Fig. 22.

Roles of glutamate receptors in the CNS. The different iGluRs control diverse neuronal function beginning in embryonic development (left) and continuing in the mature neuron (right). NMDA receptors contribute to neuron development by regulating (1) neural progenitor cell proliferation, (2) migration, and (3) neurogenesis.

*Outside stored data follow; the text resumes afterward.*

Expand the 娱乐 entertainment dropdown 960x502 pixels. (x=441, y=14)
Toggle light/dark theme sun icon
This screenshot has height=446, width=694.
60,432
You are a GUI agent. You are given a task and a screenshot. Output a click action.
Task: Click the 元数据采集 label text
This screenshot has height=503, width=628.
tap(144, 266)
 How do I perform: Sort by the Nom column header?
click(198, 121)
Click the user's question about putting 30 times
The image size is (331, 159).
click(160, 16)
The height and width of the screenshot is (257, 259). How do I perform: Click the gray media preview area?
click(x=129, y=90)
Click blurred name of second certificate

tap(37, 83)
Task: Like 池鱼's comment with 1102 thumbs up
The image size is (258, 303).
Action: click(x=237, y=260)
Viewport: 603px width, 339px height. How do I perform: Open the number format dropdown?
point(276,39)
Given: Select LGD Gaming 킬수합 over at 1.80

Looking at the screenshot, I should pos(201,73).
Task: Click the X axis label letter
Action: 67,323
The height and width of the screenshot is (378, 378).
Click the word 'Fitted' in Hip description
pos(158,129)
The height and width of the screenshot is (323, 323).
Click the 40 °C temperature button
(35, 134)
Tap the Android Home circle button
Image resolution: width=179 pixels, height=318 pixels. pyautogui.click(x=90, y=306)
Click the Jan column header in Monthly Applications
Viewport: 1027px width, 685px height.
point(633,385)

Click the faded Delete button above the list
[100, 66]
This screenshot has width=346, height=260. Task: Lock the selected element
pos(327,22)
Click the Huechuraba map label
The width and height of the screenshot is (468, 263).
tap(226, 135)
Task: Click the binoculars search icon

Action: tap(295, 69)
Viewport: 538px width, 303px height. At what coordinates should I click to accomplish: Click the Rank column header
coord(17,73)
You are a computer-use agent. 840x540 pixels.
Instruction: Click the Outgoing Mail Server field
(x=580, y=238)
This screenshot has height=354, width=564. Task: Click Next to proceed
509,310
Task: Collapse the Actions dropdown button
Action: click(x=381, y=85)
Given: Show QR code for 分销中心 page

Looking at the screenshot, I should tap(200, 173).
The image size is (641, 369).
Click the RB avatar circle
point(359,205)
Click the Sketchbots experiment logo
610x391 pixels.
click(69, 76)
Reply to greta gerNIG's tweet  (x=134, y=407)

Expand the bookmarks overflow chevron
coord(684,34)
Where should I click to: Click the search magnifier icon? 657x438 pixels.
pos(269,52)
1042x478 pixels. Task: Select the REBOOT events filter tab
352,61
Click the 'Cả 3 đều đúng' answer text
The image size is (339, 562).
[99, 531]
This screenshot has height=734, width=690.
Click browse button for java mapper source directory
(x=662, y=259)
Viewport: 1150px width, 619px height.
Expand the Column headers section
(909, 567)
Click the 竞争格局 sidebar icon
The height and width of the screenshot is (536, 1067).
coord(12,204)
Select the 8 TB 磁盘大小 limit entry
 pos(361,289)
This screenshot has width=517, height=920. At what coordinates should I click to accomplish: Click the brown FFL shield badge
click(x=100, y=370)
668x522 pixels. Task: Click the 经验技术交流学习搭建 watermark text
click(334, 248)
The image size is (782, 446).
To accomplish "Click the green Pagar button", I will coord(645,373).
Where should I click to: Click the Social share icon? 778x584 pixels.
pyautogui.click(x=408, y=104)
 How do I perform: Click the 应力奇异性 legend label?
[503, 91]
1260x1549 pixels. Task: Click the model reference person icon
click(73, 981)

NMDA receptor activation can either inhibit or enhance proliferation and migration. (4) NMDA and AMPA receptors play key roles in dendrite development, whereas NMDA and kainate receptors regulate axon growth and (5) axon guidance toward appropriate synaptic targets. (6) Synapse formation is regulated by postsynaptic GluD and NMDA receptors as well as presynaptic NMDA and kainate receptors, with kainate receptors playing a role in axon terminal maturation. (7) Synapse maturation involves the recruitment of AMPA receptors as well as continued activity of NMDA, kainate, and/or GluD receptors, whereas (8) synapse pruning involves NMDA and GluD receptors and the removal of AMPA receptors. (9) Extrasynaptic NMDA and kainate receptors regulate neuronal excitability in response to glutamate release from astrocytes. (10) Postsynaptic AMPA, NMDA, and GluD receptors have roles in short- and long-term synaptic plasticity, and NMDA and kainate receptors are implicated in presynaptic mechanisms underlying plasticity. (11) All iGluR subtypes (except GluD receptors) mediate depolarizing EPSPs that increase neuronal excitability and promote action-potential generation. (12) NMDA and kainate receptors have metabotropic signaling capabilities. (13) Presynaptic NMDA and kainate receptors are expressed at GABAergic synapses where they enhance inhibitory synaptic transmission.